++++ Records to use

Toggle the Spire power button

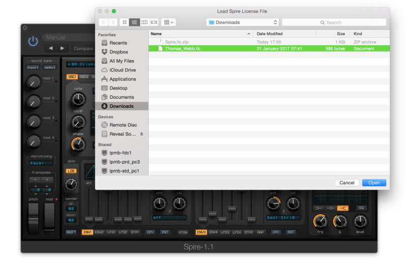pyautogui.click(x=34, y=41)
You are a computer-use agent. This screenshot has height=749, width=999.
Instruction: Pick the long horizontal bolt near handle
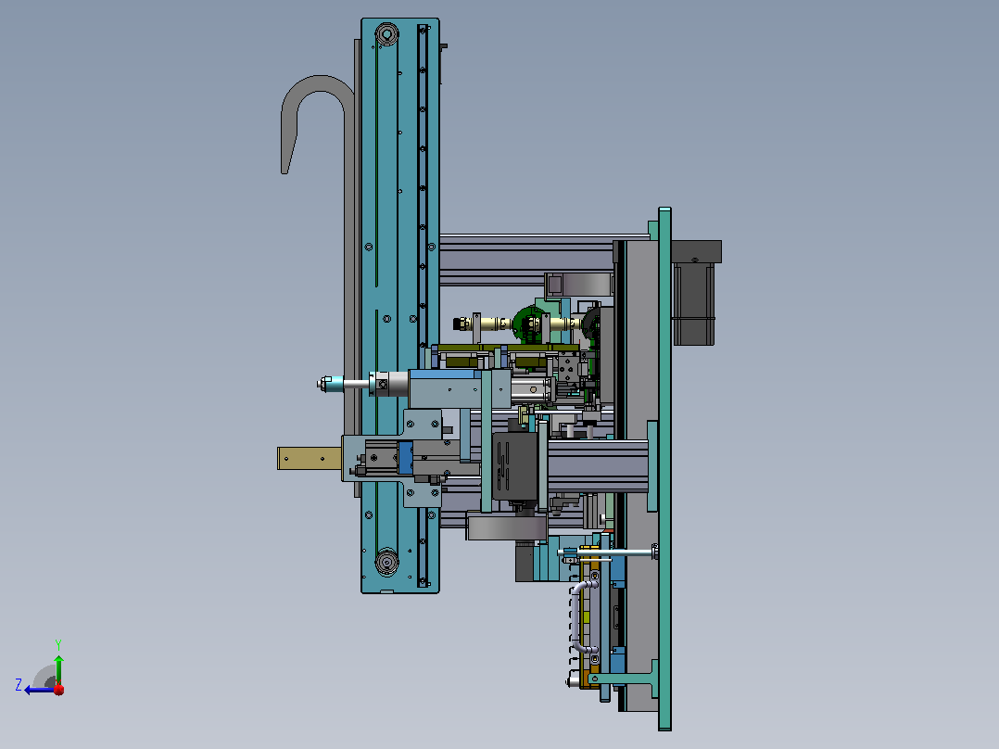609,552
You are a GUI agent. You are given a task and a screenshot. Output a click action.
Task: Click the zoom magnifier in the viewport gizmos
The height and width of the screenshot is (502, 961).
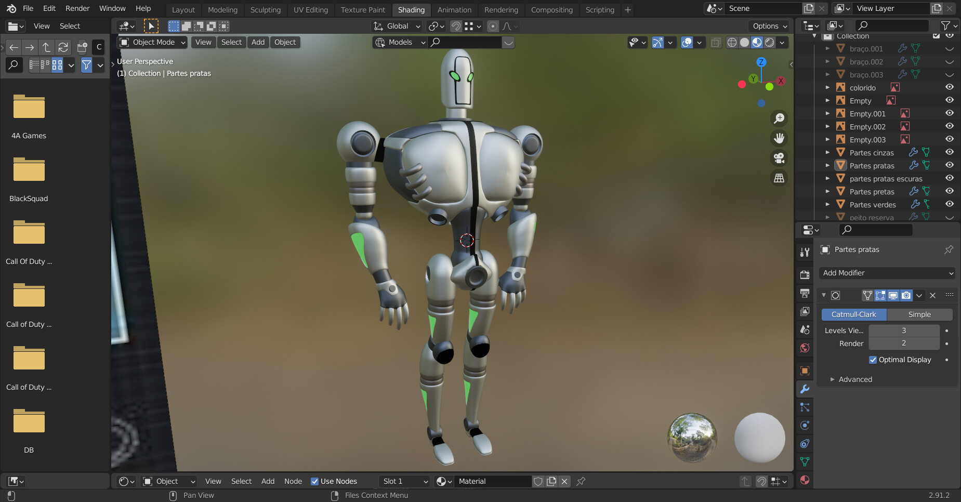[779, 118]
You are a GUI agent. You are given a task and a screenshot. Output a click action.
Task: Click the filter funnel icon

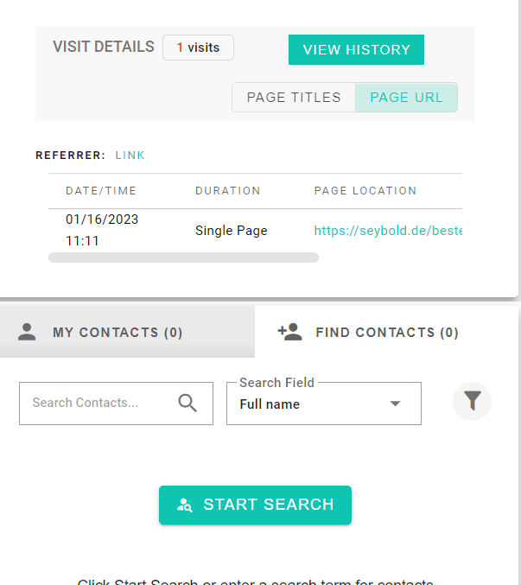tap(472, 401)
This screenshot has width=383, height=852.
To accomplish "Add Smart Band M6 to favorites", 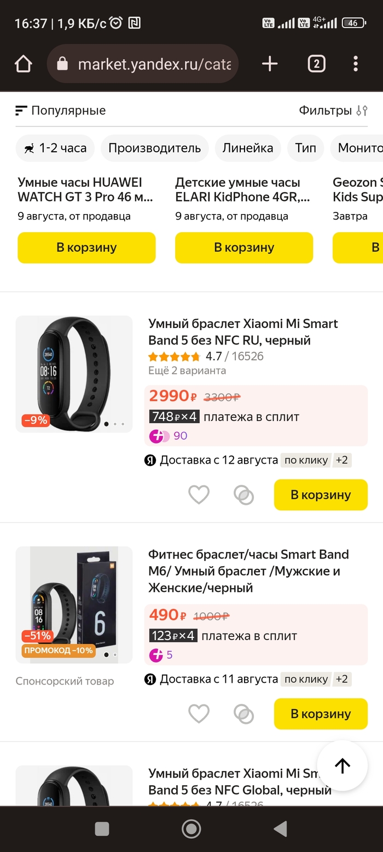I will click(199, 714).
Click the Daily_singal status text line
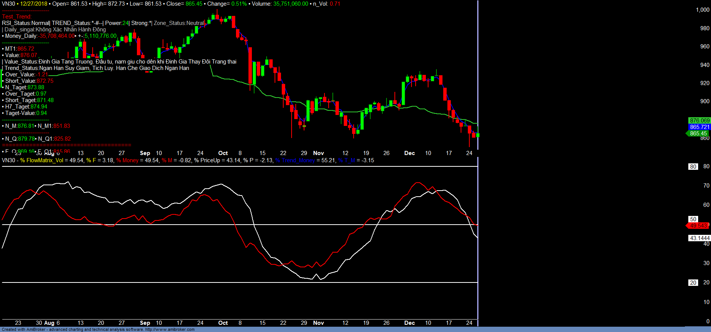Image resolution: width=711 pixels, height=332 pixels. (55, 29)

++++++++

● What is required
Pull out each line of the material above that contains the word "screenshot", treating uppercase and lowercase letters as distinct.

● Written answer
You are a computer-use agent. This screenshot has height=749, width=999.
You are a GUI agent. You are given a task and a screenshot. Output a click action.
The height and width of the screenshot is (502, 961).
You are a GUI agent. You are given a task and a screenshot. Output a click action.
This screenshot has width=383, height=852.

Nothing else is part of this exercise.